Stop these 5 things to be more successful

Stop these 5 things to be more successful

via Inc.com by Jory MacKay

According to researchers at Duke University, up to 40% of our behaviors on any given day are driven by habit.

That’s half your life spent on autopilot. Which isn’t necessarily a bad thing if you’ve put in the work and been diligent about building good habits.

Unfortunately, most of us haven’t. We watch Netflix when we could be working on our business strategy. We eat junk food when we know healthier meals will give us the energy to get through the day.

Bad habits are everywhere in our lives and they’re hard to get rid of it. But if you’re willing to put in the work, modern research has a few things that you need to stop doing now if you want to build better habits.

Focusing too much on the end goal and not enough on the process.

Marketing guru Seth Godin calls this a ‘crash diet’–where we put all our energy into looking for the quickest route to our goal or behavior change, rather than starting small and building good habits.

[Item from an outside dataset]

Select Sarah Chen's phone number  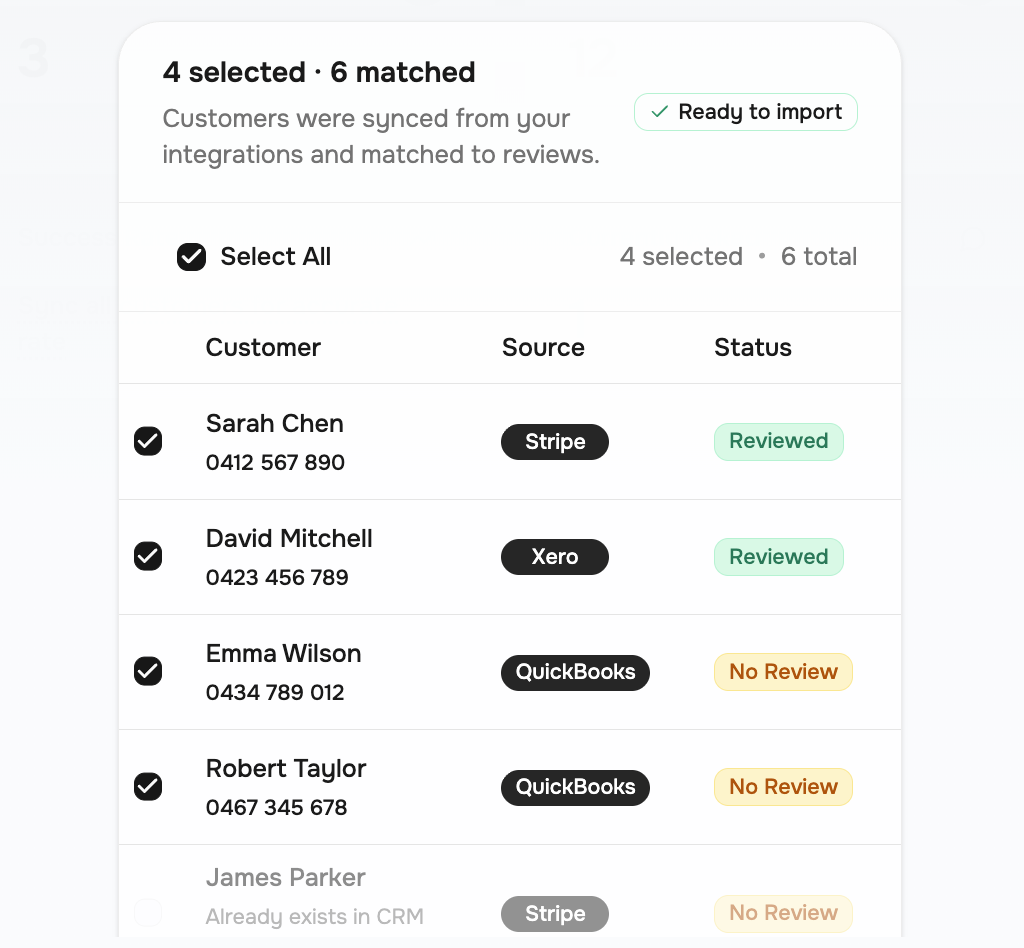(x=275, y=462)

If you want to make real, sustainable change it means breaking down your new habit into the smallest chunks possible and working through them. Studies have shown the momentum you get from making these small changes is much more likely to help you build that new habit.

Or, as Sonia Thompson, founder of TRY Business School, says:

“Setting the bar too high can serve to demotivate and discourage you from ever getting started.”

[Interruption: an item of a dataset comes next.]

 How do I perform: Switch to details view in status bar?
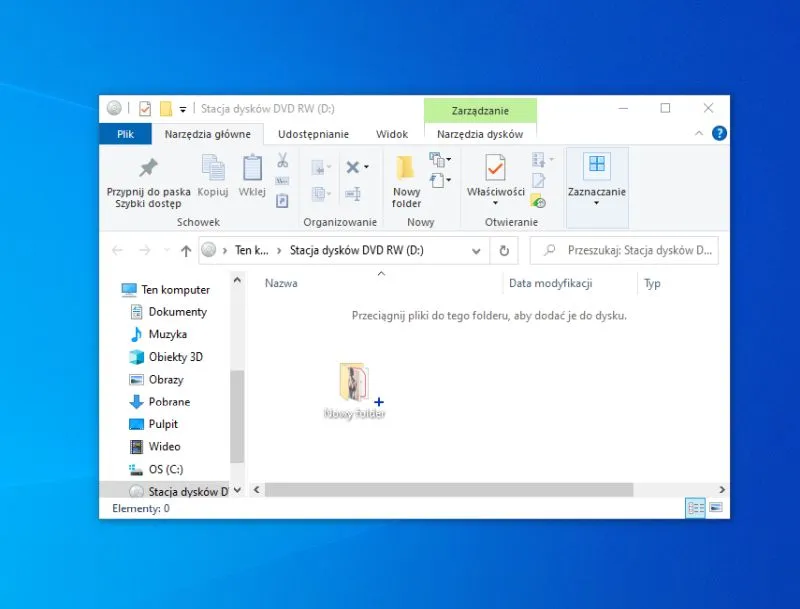pos(695,508)
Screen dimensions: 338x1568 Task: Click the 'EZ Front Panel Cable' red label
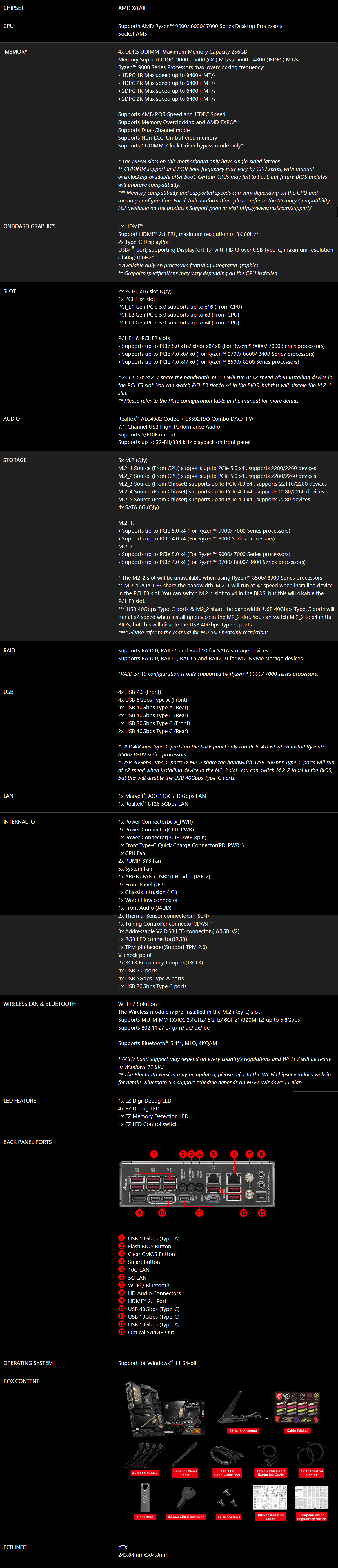pyautogui.click(x=185, y=1473)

Taking on too much change at once.

According to research by psychologist Ray Baumeister and John Tierney, the average professional has 150 tasks to be done at any given time. This might sound ridiculous, but look at your own to-do list. I’d bet there’s more jobs listed than you could do today, let alone in the next two days. It’s no wonder research from the startup iDoneThis found that 41% of the to-do list tasks their users inputted were never accomplished…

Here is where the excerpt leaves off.